Exercise objective ->
Copy nothing but the line with "Task: Click the" and the lines that follow it to the end of the entries below, and keep the pictures out.

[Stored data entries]
+ + + + +

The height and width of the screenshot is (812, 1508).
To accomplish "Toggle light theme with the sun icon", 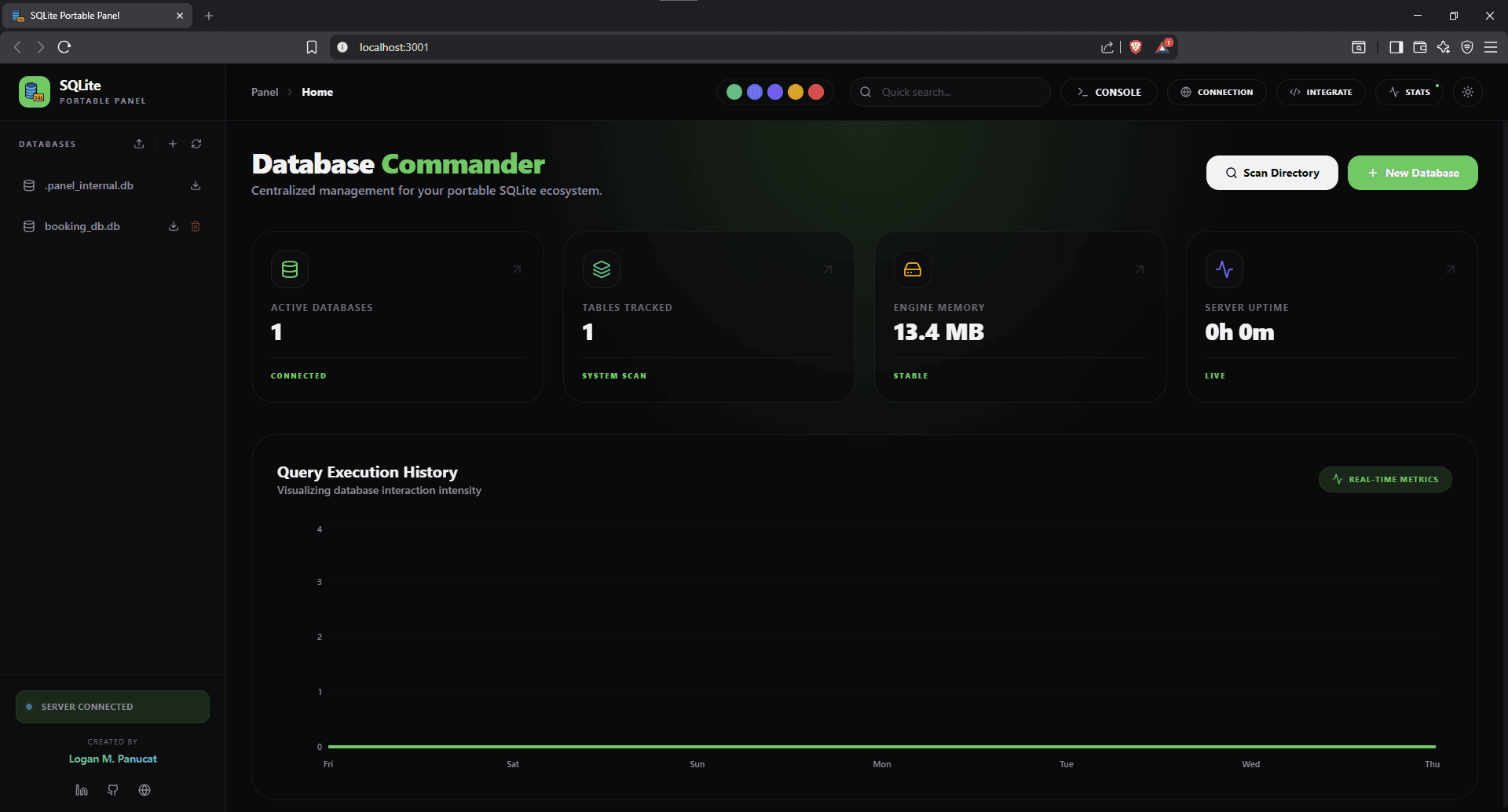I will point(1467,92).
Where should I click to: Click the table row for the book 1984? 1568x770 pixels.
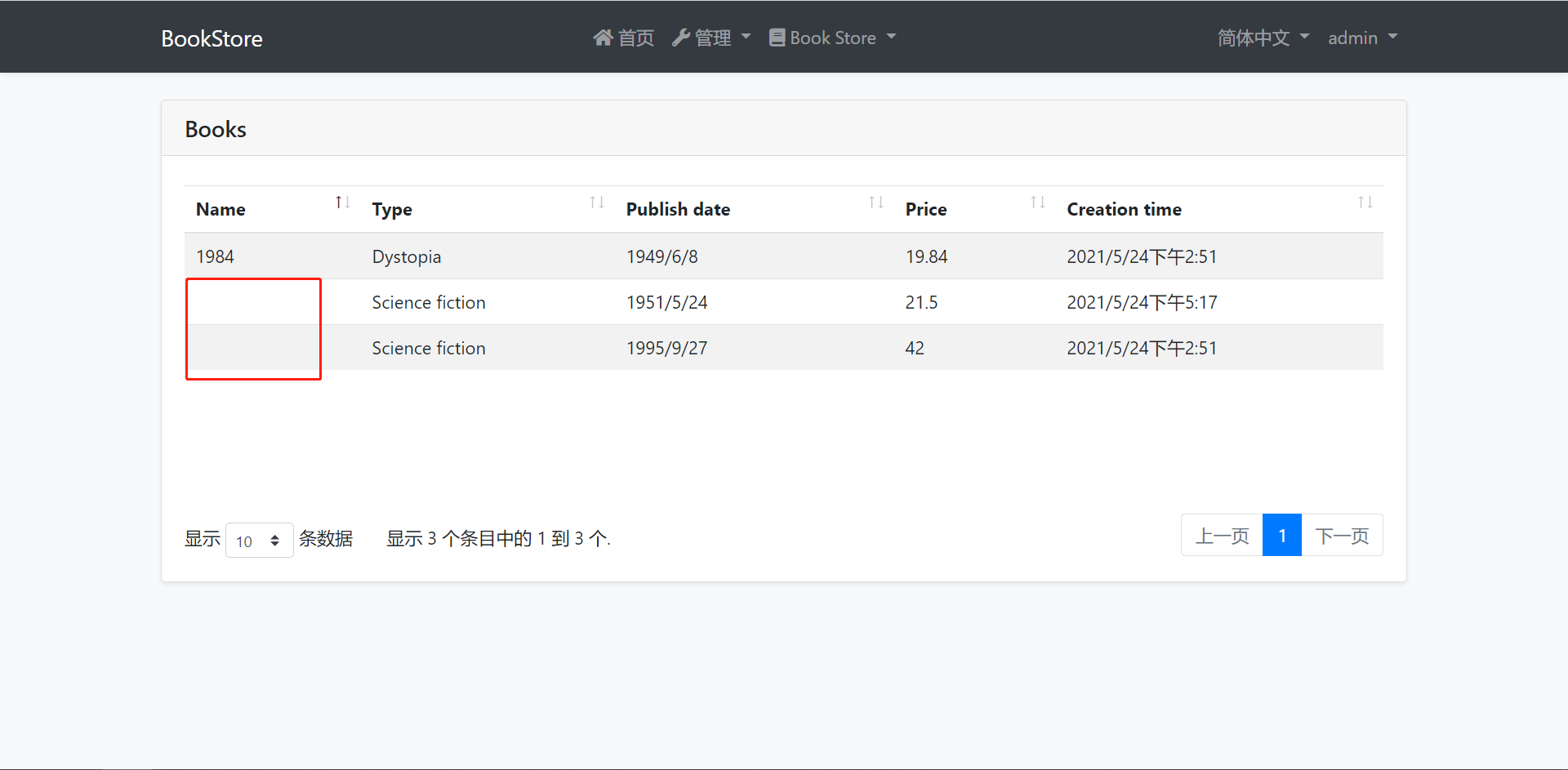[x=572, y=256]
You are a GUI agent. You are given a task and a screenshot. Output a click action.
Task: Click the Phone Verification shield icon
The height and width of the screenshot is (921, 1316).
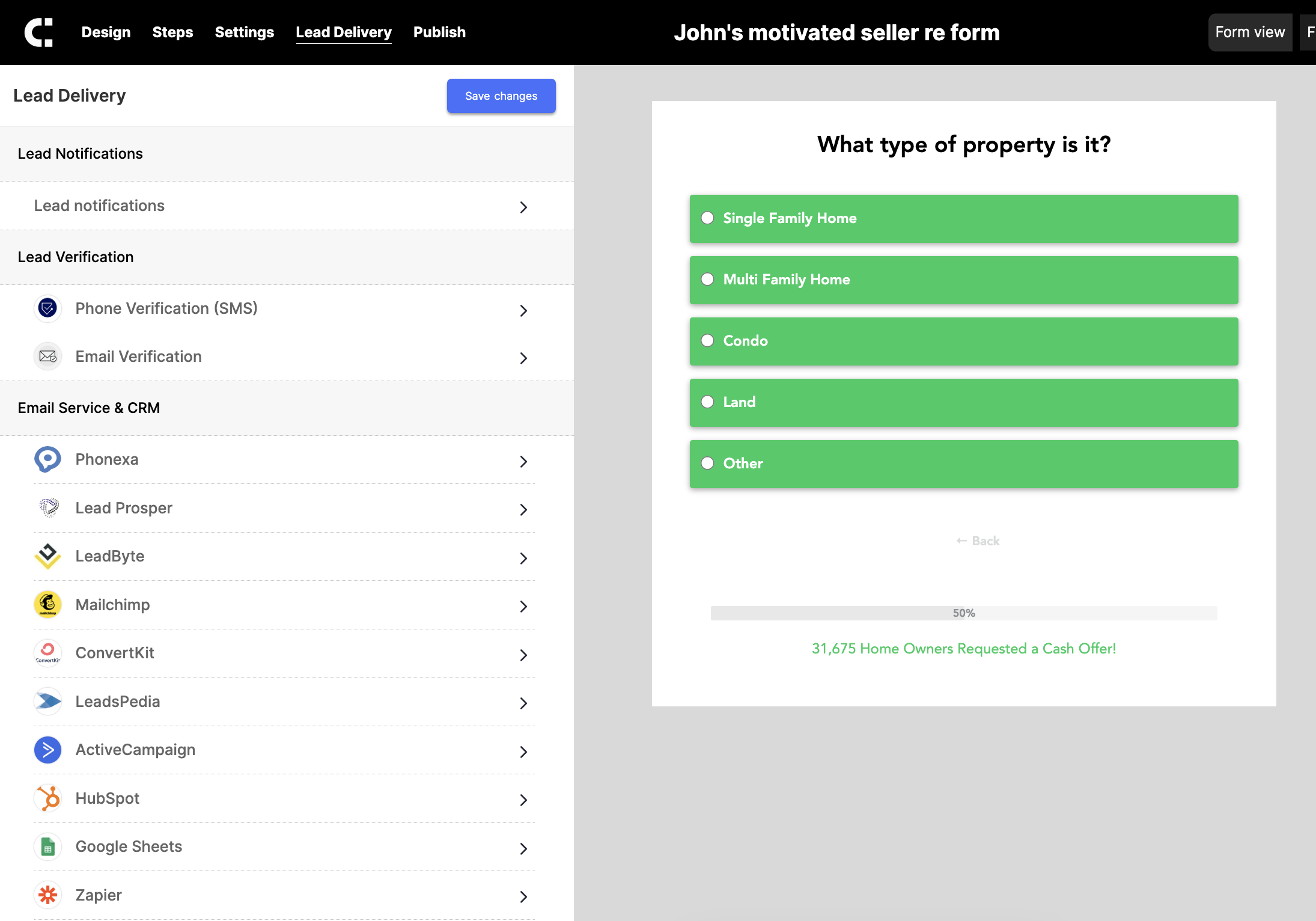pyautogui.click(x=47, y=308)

+ + + + +

Answer to this exercise ->
Task: Click the Phone Verification shield icon
The height and width of the screenshot is (921, 1316).
pyautogui.click(x=47, y=308)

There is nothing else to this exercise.